Jesús siguió diciendo a sus discípulos: Muchas cosas me quedan por deciros; pero no po-déis cargar con ellas por ahora. Cuando venga él, el Espíritu de la Verdad, os guiará hasta la verdad plena, pues lo que hable no será suyo: hablará de lo que oye y os comunicará lo que está por venir. Él me glorificará, porque recibirá de mí lo que os irá comunicando. Todo lo que tiene el Padre es mío. Por eso os he dicho que tomará de lo mío y os lo anunciará ”. (Juan 16, 12-15).

  1. “Cuando venga él, el Espíritu de la Verdad, os guiará hasta la verdad plena…” El Espíritu Santo es nuestro Defensor y Abogado, pero también es nuestro Maestro. Mientras Jesús estuvo en la tierra con los suyos, él les enseñaba lo que había oído del Padre, pero bien sabemos que, muchas veces, los discípulos no terminaban de entenderle ni entender el sentido último de su muerte.
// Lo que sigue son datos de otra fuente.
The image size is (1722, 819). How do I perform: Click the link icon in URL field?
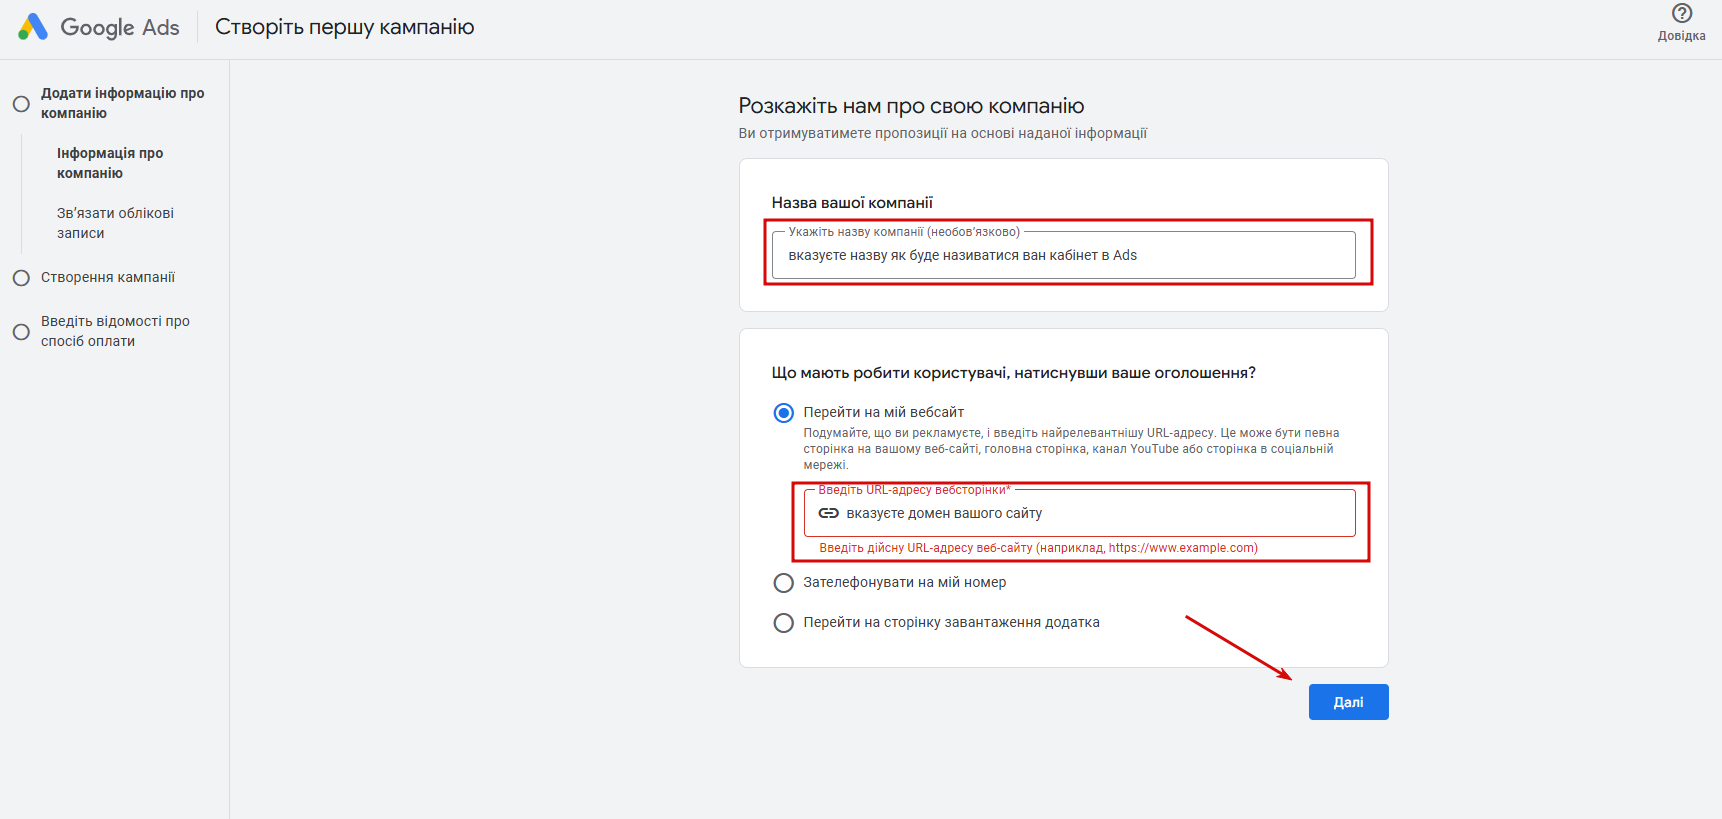(x=829, y=513)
De ello se queja Jesús a veces... Hizo falta que tuvieran la experiencia de la Resurrección, y que el Espíritu Santo descendiera sobre ellos, para que “entendieran”, para que se les “abrieran los ojos para comprender las Escrituras” y “vieran” quién era de verdad el Mesías-Jesús con quien habían convivido y cuál era el sentido profundo de su obra, de su mensaje y de su muerte. Entonces dirán: “Era verdad lo que nos dijo”.
  1. “Muchas cosas me quedan por deciros; pero no podéis cargar con ellas por ahora.” Señor, no te retengas, háblanos, dinos lo que quieres de nosotros. Pero como nos reconocemos pobres, débiles, desvalidos, danos, Señor, el Espíritu Santo. El nos sostendrá y hará que podamos “cargar” con lo que nos digas y pidas. Danos el Espíritu de la Verdad que nos ilumine para que veamos lo que exige ser discípulos tuyos, cómo hemos de amar y cómo hemos de cumplir tus mandamientos en cada circunstancia concreta y nos descubra todo lo que hay de “mentira” en el mundo y en nuestras propias vidas, y que nos dé la fortaleza necesaria para hacerle frente y desarraigarlo; y que nos haga descubrir también todo lo bueno que hay en nuestros corazones y en los demás y en el mundo, y nos mueva a agradecértelo y a vivirlo con gozo y a acrecentarlo.
  1. Nosotros somos peregrinos, caminamos buscando la plenitud. Y –en esa búsqueda- es el Espíritu Santo el que nos guía y da ánimo y nos mantiene en la esperanza. Es el que nos ayuda e ilumina en este caminar hacia la “verdad plena”. Lo hizo con los discípulos. Después de la resurrección y de la venida del el Espíritu Santo, ¡cómo cambiaron! Fueron mucho más decididos y fuertes en la confesión de su fe, y entendieron cada vez mejor todo lo que Jesús les había dicho y enseñado sobre su persona y su mensaje. Señor Jesús, también a nosotros nos cuesta entenderte y entender lo que quieres de nosotros. Como con los apóstoles ten paciencia con nosotros. Danos el Espíritu Santo, que nos hable al corazón y nos conduzca a la verdad plena. Y concédenos la gracia de querer escucharle: que le dejemos hablar, que le demos tiempo para que nos hable. Y que seamos dóciles y nos dejemos conducir por él, y él nos irá haciendo avanzar por los caminos misteriosos –que a veces no entendemos- por los que tú, Señor, nos quieres llevar.

3. Diálogo con Dios

A la luz de esta Palabra y estas reflexiones, pregúntate qué te pide el Señor... Háblale como a un amigo. Pídele perdón, dale gracias. … Escucha en tu corazón qué te dice el Señor. Pide que te ayude para poder llevar a la práctica los deseos que han surgido en tu corazón.